(Collection entries)
- - - -

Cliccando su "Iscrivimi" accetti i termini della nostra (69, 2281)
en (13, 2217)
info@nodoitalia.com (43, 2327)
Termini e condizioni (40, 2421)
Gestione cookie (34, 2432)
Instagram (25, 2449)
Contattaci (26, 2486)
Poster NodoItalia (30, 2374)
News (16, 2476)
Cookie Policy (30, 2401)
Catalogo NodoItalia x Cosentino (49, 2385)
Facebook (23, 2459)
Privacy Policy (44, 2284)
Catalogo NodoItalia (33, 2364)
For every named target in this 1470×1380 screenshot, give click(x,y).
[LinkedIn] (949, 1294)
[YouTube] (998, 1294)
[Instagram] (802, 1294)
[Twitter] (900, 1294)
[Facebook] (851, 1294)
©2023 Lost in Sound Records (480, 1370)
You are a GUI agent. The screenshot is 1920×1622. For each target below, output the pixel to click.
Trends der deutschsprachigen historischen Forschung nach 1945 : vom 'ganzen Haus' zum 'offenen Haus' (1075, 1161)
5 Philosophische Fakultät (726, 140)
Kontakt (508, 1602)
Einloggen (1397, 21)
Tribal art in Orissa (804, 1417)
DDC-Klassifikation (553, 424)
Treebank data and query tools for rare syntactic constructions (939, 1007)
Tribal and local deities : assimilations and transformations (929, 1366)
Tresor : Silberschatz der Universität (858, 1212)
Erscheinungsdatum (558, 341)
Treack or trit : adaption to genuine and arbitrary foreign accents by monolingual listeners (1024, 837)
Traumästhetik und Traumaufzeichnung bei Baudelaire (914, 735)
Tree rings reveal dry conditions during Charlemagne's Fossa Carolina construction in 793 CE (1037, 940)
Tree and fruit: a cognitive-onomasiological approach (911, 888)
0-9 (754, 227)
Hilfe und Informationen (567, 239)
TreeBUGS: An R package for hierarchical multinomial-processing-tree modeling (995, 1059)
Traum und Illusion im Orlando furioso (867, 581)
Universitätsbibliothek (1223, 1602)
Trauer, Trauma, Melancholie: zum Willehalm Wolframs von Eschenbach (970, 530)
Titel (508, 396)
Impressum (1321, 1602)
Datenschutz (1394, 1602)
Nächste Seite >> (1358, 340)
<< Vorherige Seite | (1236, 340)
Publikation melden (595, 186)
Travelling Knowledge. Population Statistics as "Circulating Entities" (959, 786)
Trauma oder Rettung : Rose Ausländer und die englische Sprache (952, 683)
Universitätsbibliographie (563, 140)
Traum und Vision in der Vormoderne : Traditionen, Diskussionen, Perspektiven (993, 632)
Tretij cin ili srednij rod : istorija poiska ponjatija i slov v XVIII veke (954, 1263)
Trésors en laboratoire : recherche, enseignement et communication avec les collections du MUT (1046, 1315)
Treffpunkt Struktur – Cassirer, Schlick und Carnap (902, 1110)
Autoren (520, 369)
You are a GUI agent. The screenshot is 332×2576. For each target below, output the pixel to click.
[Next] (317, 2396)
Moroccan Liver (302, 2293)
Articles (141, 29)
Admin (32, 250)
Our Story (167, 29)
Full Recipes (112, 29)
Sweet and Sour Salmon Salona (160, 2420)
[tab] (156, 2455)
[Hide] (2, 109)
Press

- - - -

YOUR TASK →
The task calls for all lines in the entries that hold "pixel".

YOUR RESPONSE →
You are a GUI agent. The screenshot is 1920×1622. For each target below, output the pixel to click.
You are a GUI agent. The screenshot is 332×2576. For each target below, output the pixel to click.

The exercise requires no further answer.